A new poll from Unherd Britain (a pro-Conservative website) backs almost exactly a previous study a couple of weeks ago, in showing that those who think Brexit was a mistake now outnumber its supporters by two to one.
This poll is so interesting because, like Electoral Calculus, they use ‘multilevel regression and post-stratification’, or MRP, which allows a highly detailed seat-by-seat calculation.
So for example, the research shows that five of the top 10 seats still with strongest support for Brexit are in East Anglia: South West Norfolk, Clacton, North East Cambs, Gt Yarmouth and North West Norfolk. But even here, in SW Norfolk for example, those who see Brexit as a mistake nevertheless outnumber its remaining supporters by 42% to 38%. In fact, only in the seat still most strongly supporting Brexit anywhere in the country, Boston and Skegness, is there still a majority for Brexit: by 41% to 37%.
Pecksniff’s gallant yet discreet retinue of espions politiques presently paint a persuasive picture of the public mood. Tory voters are deeply unhappy with their government – according to canvassers from all parties – and that includes the diminishing number still determined to vote for them.

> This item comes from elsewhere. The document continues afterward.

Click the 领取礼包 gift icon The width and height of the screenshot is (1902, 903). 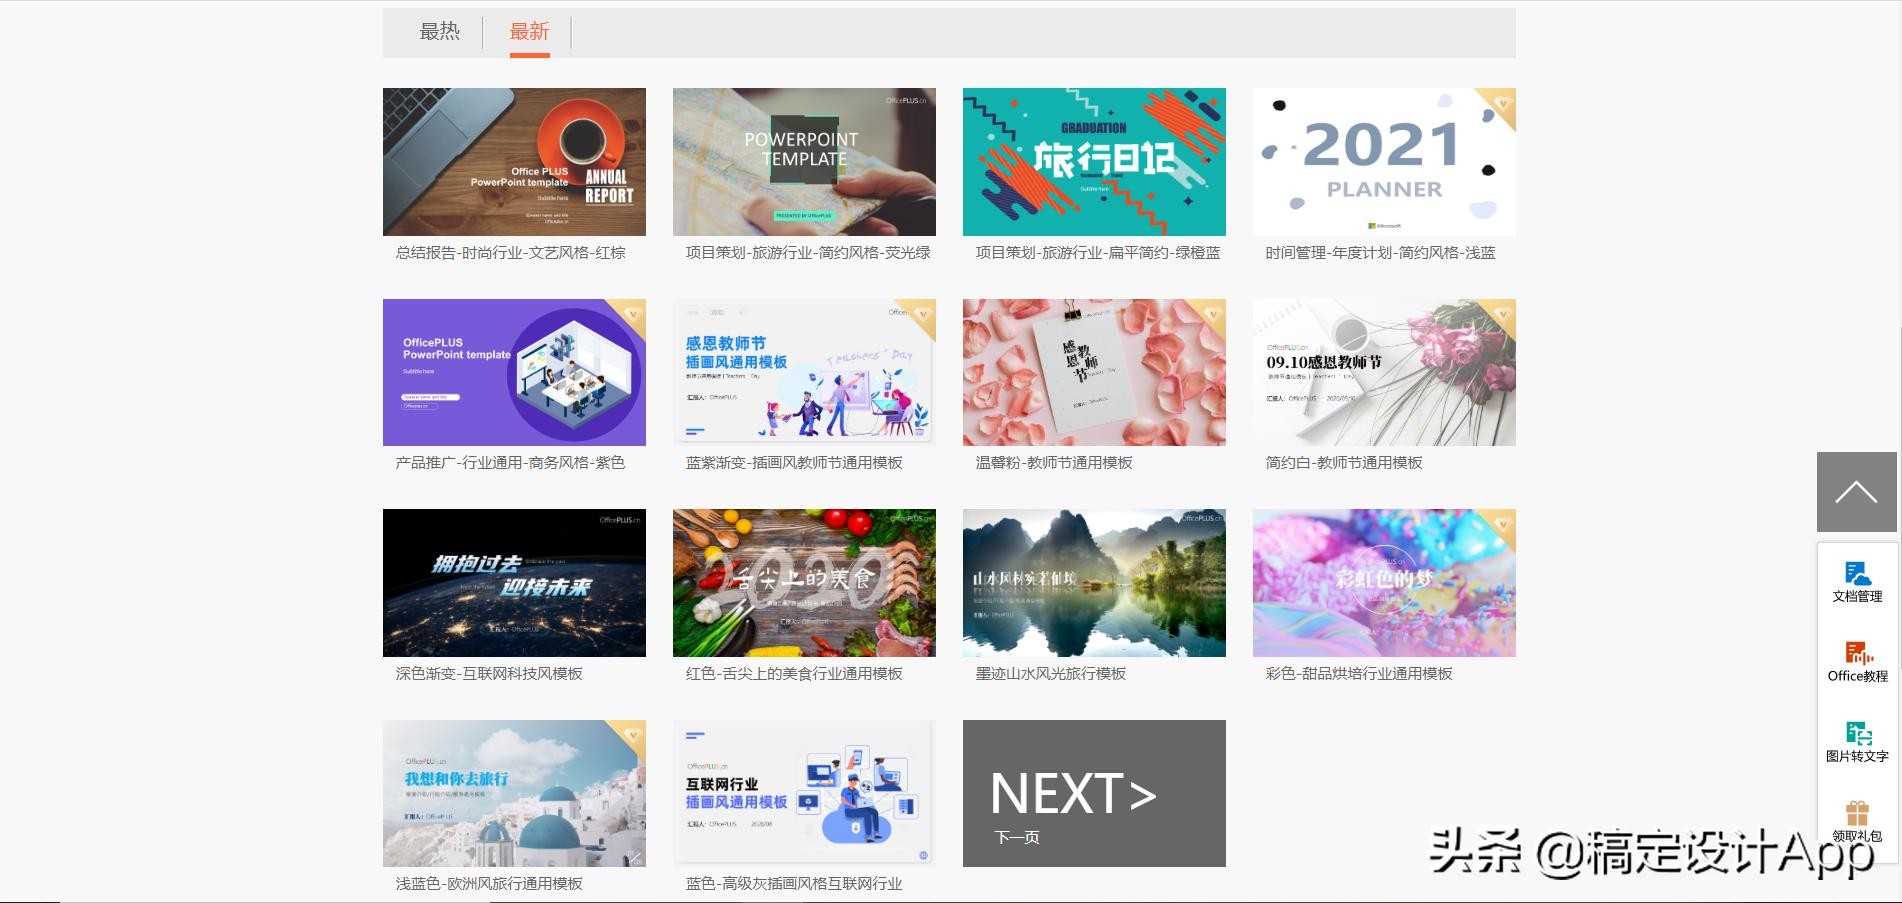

A great many former Tory voters swear they won’t vote for them again, though for many in this group the idea of voting Labour would be going too far. The polls suggest a Labour tsunami, even in this region, though as polling day approaches, some of those exasperated Tories may be scared into recanting their heresy. And we can expect other voters to become more canny and begin to think tactically.

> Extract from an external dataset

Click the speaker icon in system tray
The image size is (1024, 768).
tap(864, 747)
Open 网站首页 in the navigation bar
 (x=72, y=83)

At bottom, the problem for the Tories is still Boris Johnson. For every still-infatuated supporter, there is another who is sickened and disgusted. Partygate still casts its shadow and is likely to do so for years to come.
Everybody recalls a personal tragedy brought about by the lockdown which they dutifully followed. A parent who was left to die alone and feeling abandoned. A daughter whose special day was missed. And all the while, Boris Johnson partied.
Feelings are still raw, especially of guilt. “If he could, then so should I have.” And the guilt will never go away.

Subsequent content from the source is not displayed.